S.is a reservist in an artillery battalion, and he is not at ease with what he did during the second Lebanon war. He fired shells, sometimes at a rate of one per minute. He and his fellow soldiers fired 200 shells one night and on other nights, "only" 50 or 80. S. doesn't know what damage was done by the shells he fired. He didn't see where they fell. He doesn't even know exactly where they were aimed. Artillery gunners like him only receive coordinates, numbers, not names of villages. Even those commanding the team or the battery don't know exactly what they're firing at.
"Tell me, how do the villages there look? Are they all destroyed?" S. asked me after I told him that I was in contact with UN personnel who were patrolling the villages. What really made something inside S. snap was when his battalion was given an entire village as a target one night. He thinks it was Taibeh, a village in what is called the eastern sector, but he's not sure. The battalion commander assembled the men and told them that the whole village had been divided into parts and that each team was supposed to "flood" its alloted space - without specific targets, simply to bombard the village.

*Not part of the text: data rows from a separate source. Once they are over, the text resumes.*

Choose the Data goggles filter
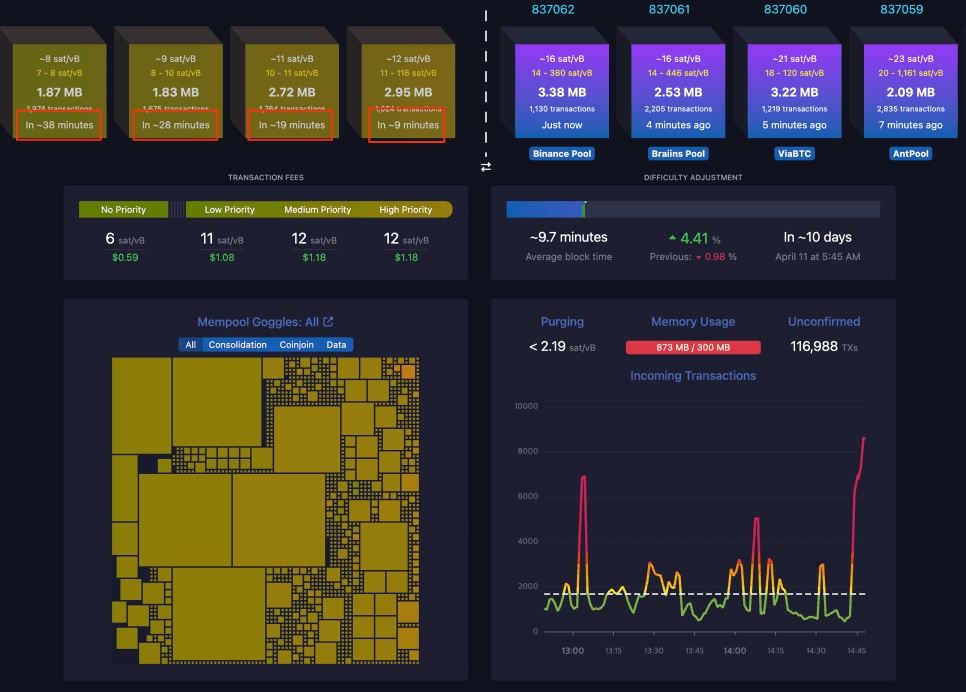The width and height of the screenshot is (966, 692). coord(336,344)
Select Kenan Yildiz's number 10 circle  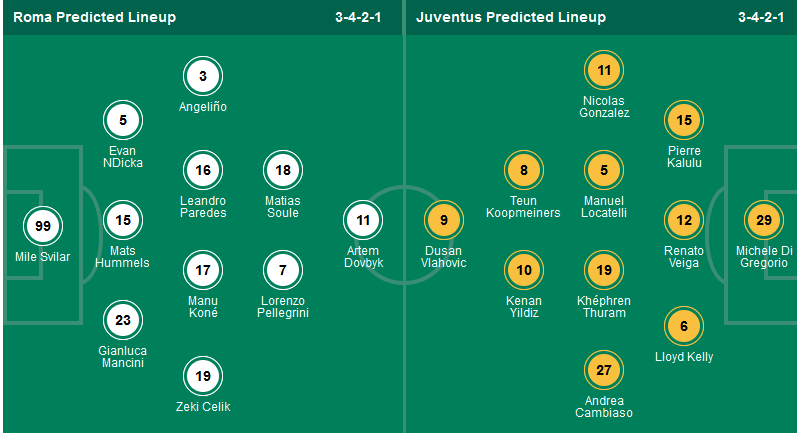[524, 270]
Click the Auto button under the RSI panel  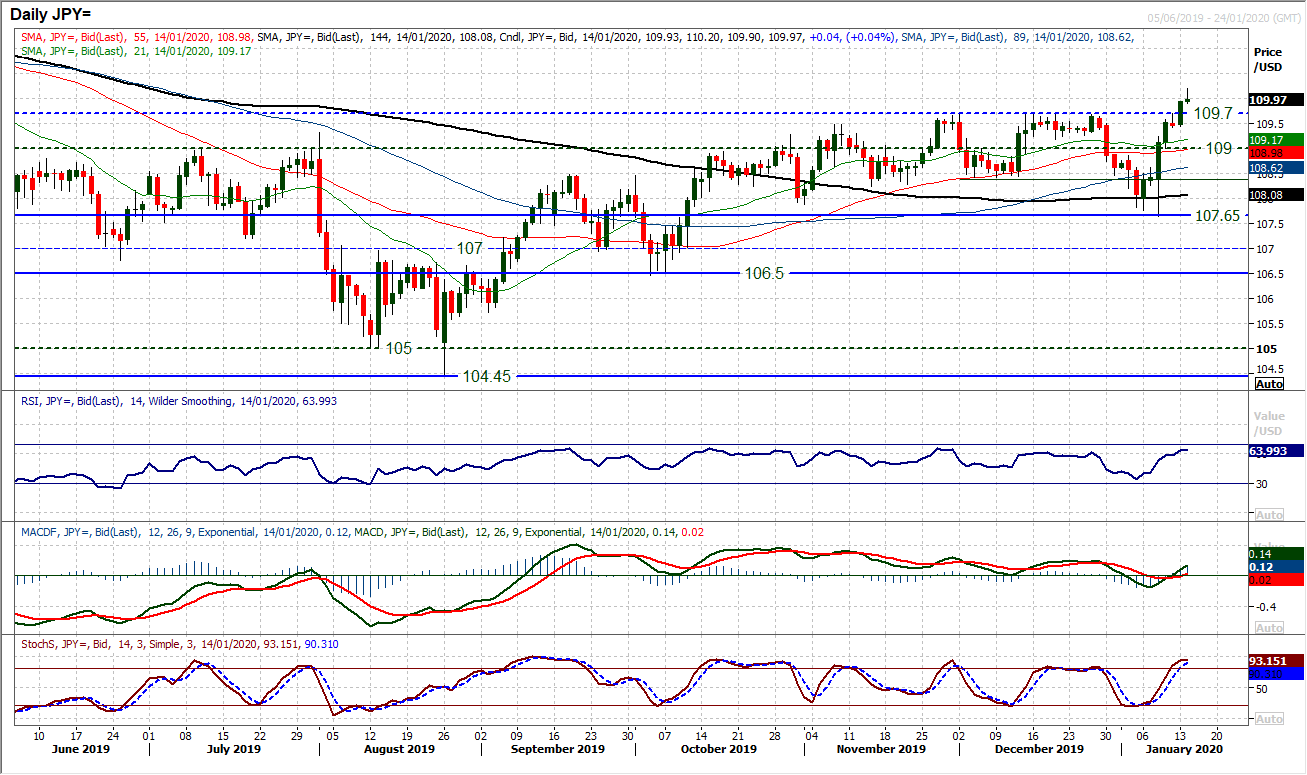pyautogui.click(x=1270, y=514)
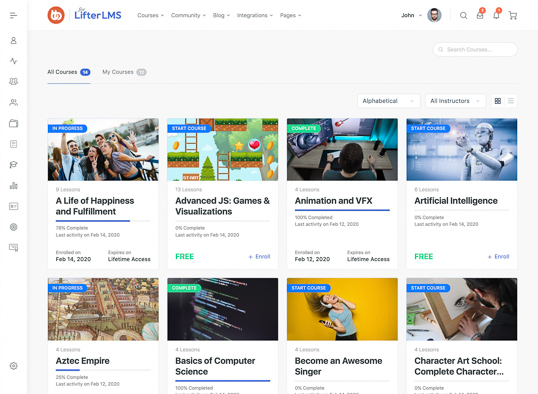538x394 pixels.
Task: Toggle the hamburger sidebar menu icon
Action: pos(13,15)
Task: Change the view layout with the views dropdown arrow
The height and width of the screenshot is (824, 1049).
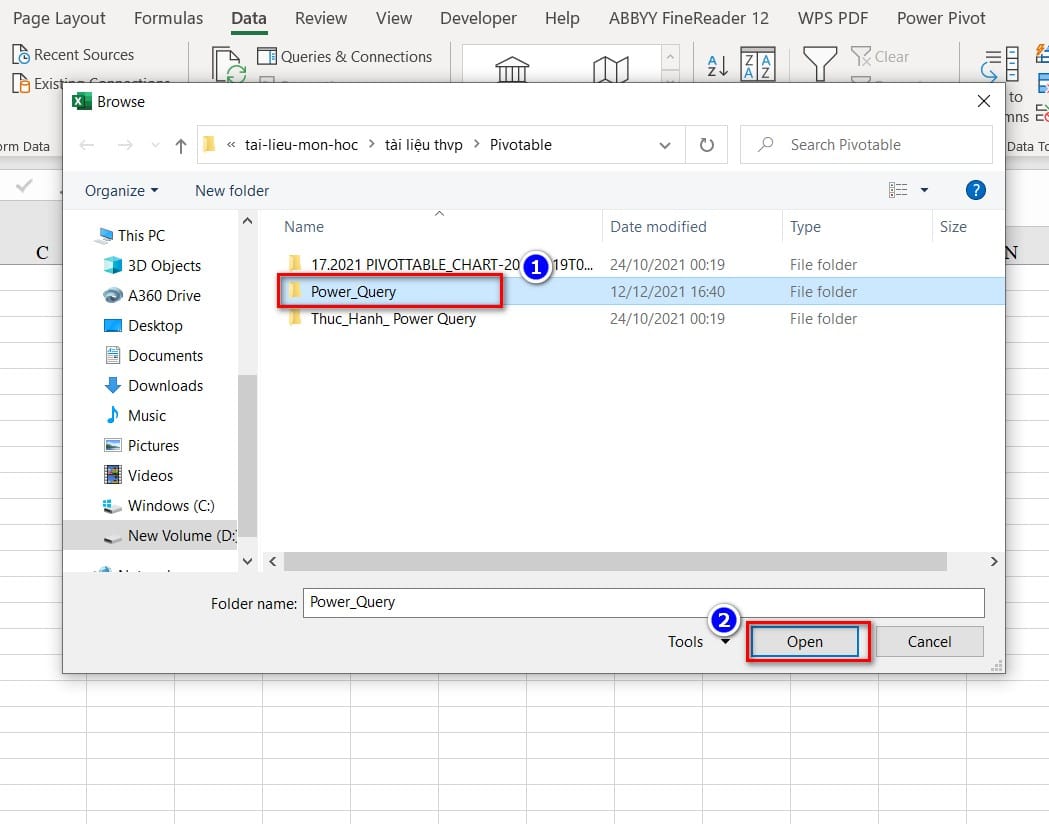Action: coord(924,189)
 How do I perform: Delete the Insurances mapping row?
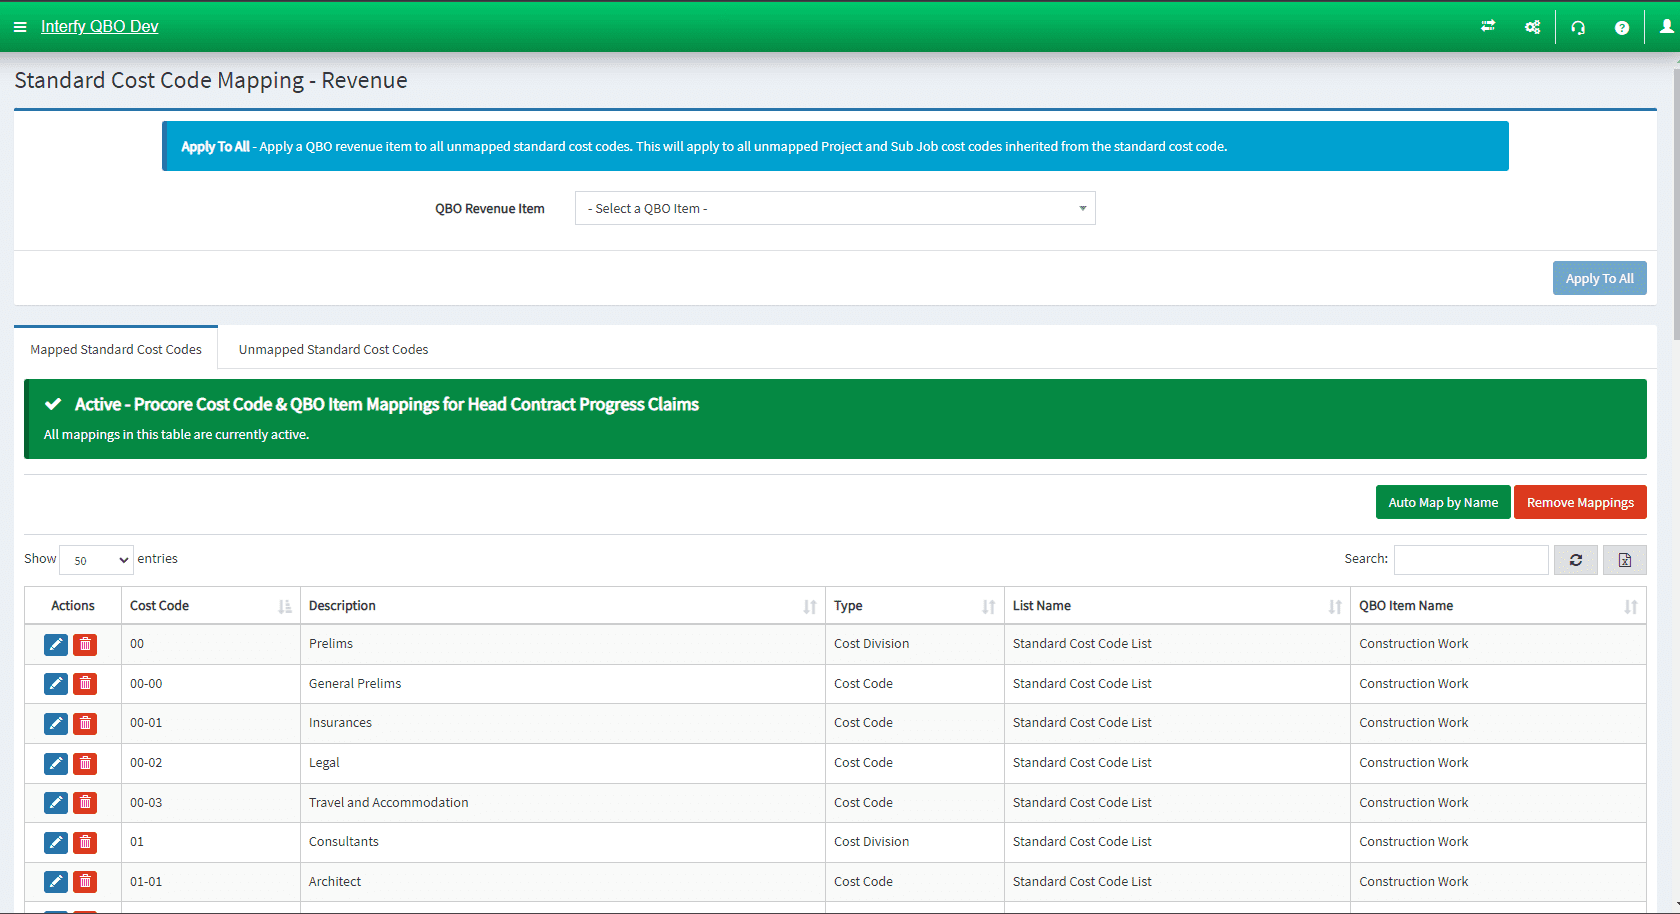coord(85,723)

"I told myself that the people left in that village must be the weaker ones, like in Haifa," says S. "I felt that we were acting like Hezbollah. Taking houses and turning them into targets. That's terror. My soul is important to me. When I hug my girlfriend, I want to feel good about myself. And I don't feel good about what I did in the war. I felt like I really should have tossed my weapon and run away."
According to the UN, S. has good reason not to feel at peace with himself. One reservist artillery officer estimated that the Israel Defense Forces fired about 160,000 shells during the recent war. By comparison, in the Yom Kippur War, the IDF fired less than 100,000 shells. Moreover, in addition to the tens of thousands of regular shells, Israel fired several hundred cluster rockets and cluster bombs. These kinds of munition break apart in the air as they approach the ground, and spray dozens or hundreds of bomblets, each about the size of a large battery, within a radius of up to 100 meters. Most of these bomblets explode when they reach the ground, but a significant portion do not, and effectively become something like land mines. UN personnel who have been patrolling in south Lebanon in recent days say that a good part of the villages and towns there have been turned into large mine fields.

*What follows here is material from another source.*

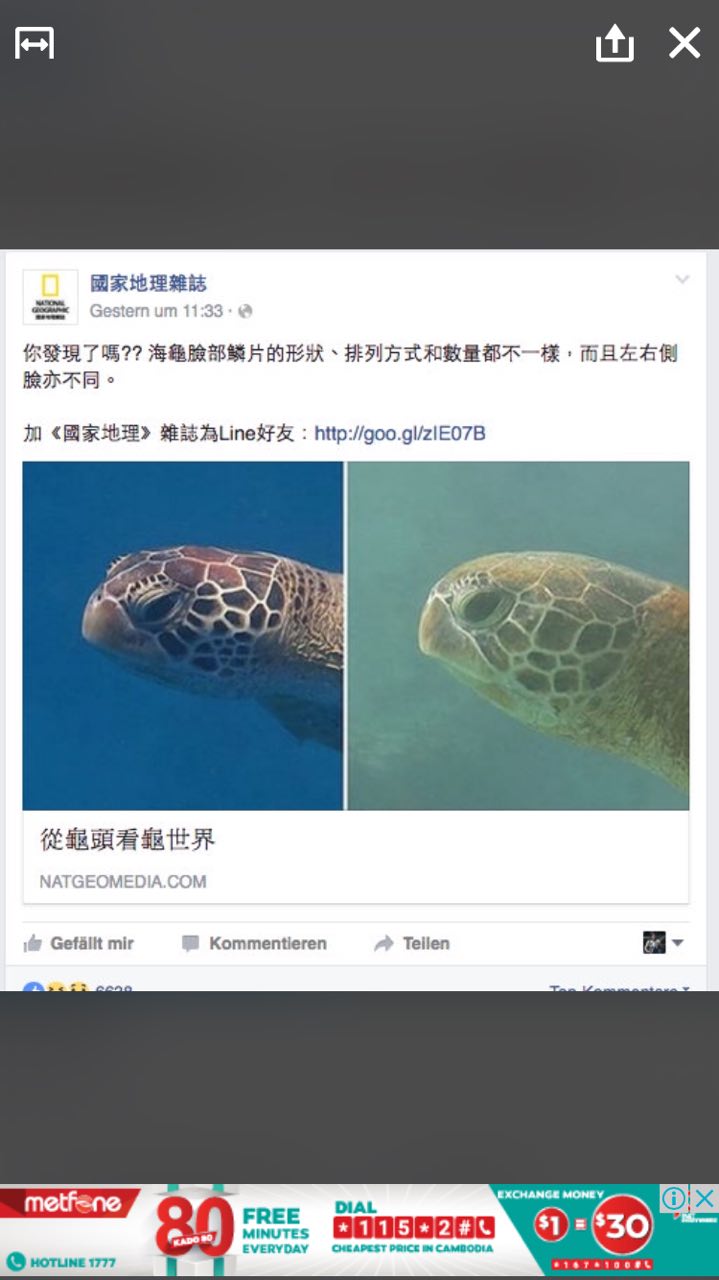
Task: Open the goo.gl/zIE07B link
Action: pyautogui.click(x=400, y=433)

As of this past Wednesday, UN mine-sweepers in southern Lebanon had identified 450 sites where cluster shells had fallen, and that's only in settled areas. In open areas, in fields, say the UN people, there are many more such sites. Each of these sites may contain hundreds or even thousands of small unexploded bombs. The UN estimates that about 100,000 of these little mines are now scattered about that part of Lebanon. Since the cease-fire, 12 Lebanese civilians, including two children, have been killed by the explosion of these "duds" and 78 people (22 of them children) have been wounded, some losing limbs in the process.